7. PF & Gratuity After the New Codes: Quick Comparison
| Feature | Old System | New Labour Codes |
|---|---|---|
| Basic Wage % | 25–35% | Minimum 50% |
| PF Contribution | Lower | Higher |
| Take-Home Salary | Higher | Lower |
| Gratuity Eligibility | 5 years | 1 year for FTEs |
| Gig Worker Coverage | No | Yes (planned) |
| Retirement Corpus | Moderate | Much Higher |
Conclusion
The new labour codes are designed to shift India toward stronger retirement benefits rather than short-term salary gains.
In short:
Take-home salary decreases slightly
PF and gratuity increase significantly
Long-term financial security improves
For employees, especially younger professionals, these reforms can create a much larger retirement fund and better social security in the long run.
❓ FAQs
1. Will my take-home salary decrease under new labour codes?

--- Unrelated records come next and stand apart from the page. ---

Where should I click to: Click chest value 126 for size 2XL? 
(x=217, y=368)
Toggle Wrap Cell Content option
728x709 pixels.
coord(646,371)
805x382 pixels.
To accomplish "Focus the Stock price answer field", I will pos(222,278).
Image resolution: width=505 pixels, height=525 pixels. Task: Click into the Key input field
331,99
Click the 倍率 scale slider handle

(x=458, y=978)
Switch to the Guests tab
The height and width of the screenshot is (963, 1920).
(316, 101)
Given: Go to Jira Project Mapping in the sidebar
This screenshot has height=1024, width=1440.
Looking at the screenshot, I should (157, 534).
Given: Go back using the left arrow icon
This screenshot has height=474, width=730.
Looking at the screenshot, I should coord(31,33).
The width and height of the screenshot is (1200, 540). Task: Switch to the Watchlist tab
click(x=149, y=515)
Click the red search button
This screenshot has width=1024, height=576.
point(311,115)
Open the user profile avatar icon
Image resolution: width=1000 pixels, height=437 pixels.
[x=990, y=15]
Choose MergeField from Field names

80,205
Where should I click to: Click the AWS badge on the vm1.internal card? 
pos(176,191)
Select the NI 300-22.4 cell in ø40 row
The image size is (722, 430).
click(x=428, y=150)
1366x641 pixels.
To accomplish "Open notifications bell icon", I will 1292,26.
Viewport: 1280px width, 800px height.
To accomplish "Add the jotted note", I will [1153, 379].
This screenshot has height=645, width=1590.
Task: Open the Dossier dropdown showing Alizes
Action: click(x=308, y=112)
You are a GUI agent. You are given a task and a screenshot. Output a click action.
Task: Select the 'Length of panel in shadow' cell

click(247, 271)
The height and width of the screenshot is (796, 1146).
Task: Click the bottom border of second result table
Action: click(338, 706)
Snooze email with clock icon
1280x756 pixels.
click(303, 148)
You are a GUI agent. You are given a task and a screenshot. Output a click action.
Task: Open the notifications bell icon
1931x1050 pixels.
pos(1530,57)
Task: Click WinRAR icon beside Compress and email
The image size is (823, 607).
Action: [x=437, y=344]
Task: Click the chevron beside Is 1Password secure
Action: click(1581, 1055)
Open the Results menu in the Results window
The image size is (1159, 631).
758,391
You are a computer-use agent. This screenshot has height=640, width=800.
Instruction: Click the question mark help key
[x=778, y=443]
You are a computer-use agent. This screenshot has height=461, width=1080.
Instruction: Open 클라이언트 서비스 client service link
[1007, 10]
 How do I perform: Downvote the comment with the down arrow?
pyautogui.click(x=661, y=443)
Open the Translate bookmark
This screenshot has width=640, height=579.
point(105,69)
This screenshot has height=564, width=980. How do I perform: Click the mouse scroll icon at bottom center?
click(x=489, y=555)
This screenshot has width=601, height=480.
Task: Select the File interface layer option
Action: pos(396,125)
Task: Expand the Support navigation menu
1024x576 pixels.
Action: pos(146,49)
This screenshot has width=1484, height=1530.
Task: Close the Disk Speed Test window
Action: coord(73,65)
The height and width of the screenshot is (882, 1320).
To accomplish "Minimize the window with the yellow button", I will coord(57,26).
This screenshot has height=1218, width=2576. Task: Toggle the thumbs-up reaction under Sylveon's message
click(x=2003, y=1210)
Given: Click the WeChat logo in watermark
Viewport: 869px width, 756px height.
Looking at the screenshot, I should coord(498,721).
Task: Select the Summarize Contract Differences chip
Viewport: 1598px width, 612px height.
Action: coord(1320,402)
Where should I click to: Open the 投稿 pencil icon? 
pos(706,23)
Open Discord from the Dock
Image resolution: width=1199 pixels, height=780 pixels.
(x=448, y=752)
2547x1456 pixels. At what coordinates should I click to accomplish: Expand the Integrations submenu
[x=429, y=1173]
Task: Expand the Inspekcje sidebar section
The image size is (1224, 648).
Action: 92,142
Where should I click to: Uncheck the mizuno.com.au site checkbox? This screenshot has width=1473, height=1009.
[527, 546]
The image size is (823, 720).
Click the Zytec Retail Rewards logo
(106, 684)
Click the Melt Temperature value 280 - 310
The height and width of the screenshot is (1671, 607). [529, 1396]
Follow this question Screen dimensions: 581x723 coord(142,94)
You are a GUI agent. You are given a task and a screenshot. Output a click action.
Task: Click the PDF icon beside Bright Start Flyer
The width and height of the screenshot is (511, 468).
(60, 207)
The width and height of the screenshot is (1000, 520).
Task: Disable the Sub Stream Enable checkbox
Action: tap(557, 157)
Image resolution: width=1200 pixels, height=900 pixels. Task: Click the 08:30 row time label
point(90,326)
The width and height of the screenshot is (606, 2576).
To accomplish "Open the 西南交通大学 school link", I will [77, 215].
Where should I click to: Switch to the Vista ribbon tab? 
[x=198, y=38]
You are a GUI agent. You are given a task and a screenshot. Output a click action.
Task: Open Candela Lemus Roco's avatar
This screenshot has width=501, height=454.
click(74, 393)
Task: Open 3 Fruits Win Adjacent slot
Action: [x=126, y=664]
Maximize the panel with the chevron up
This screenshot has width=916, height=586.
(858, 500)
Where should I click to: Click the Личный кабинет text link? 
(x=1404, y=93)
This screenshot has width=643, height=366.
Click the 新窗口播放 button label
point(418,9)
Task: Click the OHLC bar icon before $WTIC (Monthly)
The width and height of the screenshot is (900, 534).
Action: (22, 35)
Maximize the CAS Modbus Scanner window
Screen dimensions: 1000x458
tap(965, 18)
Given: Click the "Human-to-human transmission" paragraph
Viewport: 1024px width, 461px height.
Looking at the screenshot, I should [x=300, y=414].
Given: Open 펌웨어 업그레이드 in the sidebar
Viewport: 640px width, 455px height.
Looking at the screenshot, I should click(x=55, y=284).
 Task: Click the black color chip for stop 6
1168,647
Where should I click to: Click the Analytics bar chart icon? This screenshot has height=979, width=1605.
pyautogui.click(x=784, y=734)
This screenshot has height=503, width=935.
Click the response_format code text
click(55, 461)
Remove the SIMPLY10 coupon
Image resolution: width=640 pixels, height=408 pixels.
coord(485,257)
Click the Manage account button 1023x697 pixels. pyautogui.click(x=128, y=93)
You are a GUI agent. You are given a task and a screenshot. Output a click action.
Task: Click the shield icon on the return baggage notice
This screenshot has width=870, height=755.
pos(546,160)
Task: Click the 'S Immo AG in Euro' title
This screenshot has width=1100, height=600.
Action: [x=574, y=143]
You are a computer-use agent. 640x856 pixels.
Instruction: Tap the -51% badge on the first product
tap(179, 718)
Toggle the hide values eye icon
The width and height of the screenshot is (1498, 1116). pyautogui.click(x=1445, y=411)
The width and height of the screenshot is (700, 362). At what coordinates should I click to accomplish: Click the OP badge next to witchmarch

Yes, because PF and gratuity-linked contributions will rise.
2. Do I get more PF under the new rules?
Yes, since PF is calculated on higher basic salary.
3. Can fixed-term employees now get gratuity?
Yes, after completing 1 year, they become eligible.
4. Does the new code benefit gig workers?
Yes, they will be included under Social Security schemes.
5. When will the new labour codes be fully implemented?
Implementation will begin once states notify aligned rules.